Era stato lo stesso Morricone, nel necrologio vergato di suo pugno pochi giorni prima di morire, a mettere nero su bianco l’espressa volontà di avere funerali privati. “Non voglio disturbare”, aveva scritto il maestro. Una testimonianza che rende solo parzialmente l’idea della profonda sensibilità di un uomo che ha saputo plasmare l’arte affinché restituisse il riflesso del suo genio. L’ultima testimonianza scritta da Morricone sono state lette dall’avvocato Assumma, grande amico del maestro.

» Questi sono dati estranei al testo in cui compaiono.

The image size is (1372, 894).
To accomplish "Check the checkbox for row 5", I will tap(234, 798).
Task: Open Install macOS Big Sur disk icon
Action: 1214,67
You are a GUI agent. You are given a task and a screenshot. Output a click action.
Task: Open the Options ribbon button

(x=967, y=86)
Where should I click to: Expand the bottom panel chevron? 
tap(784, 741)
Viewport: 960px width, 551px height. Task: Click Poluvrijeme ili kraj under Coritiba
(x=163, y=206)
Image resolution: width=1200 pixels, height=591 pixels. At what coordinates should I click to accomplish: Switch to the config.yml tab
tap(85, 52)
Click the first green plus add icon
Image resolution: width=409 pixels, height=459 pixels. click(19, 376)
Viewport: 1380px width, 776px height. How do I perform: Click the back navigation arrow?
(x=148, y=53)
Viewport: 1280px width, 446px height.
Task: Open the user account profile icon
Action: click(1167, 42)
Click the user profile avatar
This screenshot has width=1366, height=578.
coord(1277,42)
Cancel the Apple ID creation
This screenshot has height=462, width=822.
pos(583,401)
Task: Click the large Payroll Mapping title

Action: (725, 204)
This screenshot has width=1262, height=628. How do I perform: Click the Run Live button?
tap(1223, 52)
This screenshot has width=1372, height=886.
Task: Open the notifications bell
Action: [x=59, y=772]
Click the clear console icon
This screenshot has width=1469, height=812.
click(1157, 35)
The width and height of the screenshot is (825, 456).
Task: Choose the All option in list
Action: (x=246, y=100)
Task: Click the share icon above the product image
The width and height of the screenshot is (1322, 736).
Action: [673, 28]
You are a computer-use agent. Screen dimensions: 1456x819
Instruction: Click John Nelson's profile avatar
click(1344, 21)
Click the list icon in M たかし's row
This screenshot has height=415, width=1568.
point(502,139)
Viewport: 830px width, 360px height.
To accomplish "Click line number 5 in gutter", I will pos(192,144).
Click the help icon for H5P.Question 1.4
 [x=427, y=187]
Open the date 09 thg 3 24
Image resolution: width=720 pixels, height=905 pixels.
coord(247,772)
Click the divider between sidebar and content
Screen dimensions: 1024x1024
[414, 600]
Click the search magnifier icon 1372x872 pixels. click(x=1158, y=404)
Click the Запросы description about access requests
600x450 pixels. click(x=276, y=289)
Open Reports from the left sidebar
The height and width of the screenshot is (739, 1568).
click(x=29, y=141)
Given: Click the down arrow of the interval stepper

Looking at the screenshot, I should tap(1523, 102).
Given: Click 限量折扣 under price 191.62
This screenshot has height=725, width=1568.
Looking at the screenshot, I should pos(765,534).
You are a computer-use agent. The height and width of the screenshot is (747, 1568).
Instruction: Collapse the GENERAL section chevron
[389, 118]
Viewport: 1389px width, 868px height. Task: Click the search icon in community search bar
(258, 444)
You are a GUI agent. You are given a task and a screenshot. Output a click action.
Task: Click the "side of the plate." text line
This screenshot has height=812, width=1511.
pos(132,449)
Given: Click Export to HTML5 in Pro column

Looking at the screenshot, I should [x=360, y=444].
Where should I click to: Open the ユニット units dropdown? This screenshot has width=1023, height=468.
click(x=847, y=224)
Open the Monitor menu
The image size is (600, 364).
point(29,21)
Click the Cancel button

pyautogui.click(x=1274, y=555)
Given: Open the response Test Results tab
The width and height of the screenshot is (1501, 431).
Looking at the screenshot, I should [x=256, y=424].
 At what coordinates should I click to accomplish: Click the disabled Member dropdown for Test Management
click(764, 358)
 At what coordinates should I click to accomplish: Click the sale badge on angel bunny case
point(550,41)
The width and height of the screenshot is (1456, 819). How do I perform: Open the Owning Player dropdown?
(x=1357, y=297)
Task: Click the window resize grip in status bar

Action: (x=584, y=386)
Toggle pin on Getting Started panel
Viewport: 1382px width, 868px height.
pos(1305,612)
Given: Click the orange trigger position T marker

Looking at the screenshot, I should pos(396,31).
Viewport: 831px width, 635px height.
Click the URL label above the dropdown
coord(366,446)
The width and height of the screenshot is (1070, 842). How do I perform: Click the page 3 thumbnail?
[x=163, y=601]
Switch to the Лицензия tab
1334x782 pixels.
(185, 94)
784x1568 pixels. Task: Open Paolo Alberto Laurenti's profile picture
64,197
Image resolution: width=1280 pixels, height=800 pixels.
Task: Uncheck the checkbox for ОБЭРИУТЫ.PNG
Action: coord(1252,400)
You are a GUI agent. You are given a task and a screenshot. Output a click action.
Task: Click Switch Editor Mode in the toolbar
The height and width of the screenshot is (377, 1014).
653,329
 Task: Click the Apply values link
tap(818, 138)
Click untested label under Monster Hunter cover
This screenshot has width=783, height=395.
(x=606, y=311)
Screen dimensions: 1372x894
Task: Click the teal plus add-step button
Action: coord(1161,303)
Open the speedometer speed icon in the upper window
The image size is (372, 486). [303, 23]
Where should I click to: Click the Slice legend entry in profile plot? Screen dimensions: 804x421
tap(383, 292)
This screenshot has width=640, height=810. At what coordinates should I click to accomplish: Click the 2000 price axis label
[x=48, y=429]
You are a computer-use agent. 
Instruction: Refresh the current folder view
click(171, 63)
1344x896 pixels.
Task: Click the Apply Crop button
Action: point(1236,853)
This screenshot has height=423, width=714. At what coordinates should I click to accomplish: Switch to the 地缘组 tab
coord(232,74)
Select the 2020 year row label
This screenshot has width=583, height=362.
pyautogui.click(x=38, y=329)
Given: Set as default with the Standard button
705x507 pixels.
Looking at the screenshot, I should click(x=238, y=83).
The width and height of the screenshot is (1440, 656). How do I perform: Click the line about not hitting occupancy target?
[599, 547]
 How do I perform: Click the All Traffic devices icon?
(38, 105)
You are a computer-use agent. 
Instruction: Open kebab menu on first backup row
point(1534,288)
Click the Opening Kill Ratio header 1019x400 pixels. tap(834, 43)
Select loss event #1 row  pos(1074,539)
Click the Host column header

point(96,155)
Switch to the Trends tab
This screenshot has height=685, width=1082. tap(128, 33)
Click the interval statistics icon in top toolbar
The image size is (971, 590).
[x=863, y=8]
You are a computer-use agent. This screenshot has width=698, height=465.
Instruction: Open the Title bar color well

Il necrologio di Ennio Morricone

Di fronte ai giornalisti assiepati all’esterno del campus biomedico a Roma, l’avvocato Giorgio Assumma ha letto il necrologio scritto da Morricone. “Io, Ennio Morricone, sono morto. Lo annuncio così a tutti gli amici che mi sono stati vicini ed anche a quelli un po' lontani che saluto con grande affetto. Impossibile nominarli tutti. Ma un ricordo particolare è per Peppuccio e Roberta, amici fraterni molto presenti in questi ultimi anni della nostra vita” ha letto Assumma con voce venata dalla commozione “C'è solo una ragione che mi spinge a salutare tutti così e ad avere un funerale in forma privata: non voglio disturbare. Saluto con tanto affetto Ines, Laura, Sara, Enzo e Norbert per aver condiviso con me e la mia famiglia gran parte della mia vita. Voglio ricordare con Amore le mie sorelle Adriana, Maria e Franca e i loro cari, e far sapere loro quanto gli ho voluto bene. Un saluto pieno intenso e profondo ai miei figli Marco, Alessandra, Andrea e Giovanni, mia nuora Monica, e ai miei nipoti Francesca, Valentina, Francesco e Luca». E conclude: «Spero che comprendano quanto li ho amati. Per ultima Maria, ma non ultima. A lei rinnovo l'amore straordinario che ci ha tenuto insieme e che mi dispiace abbandonare. A lei il più doloroso Addio”.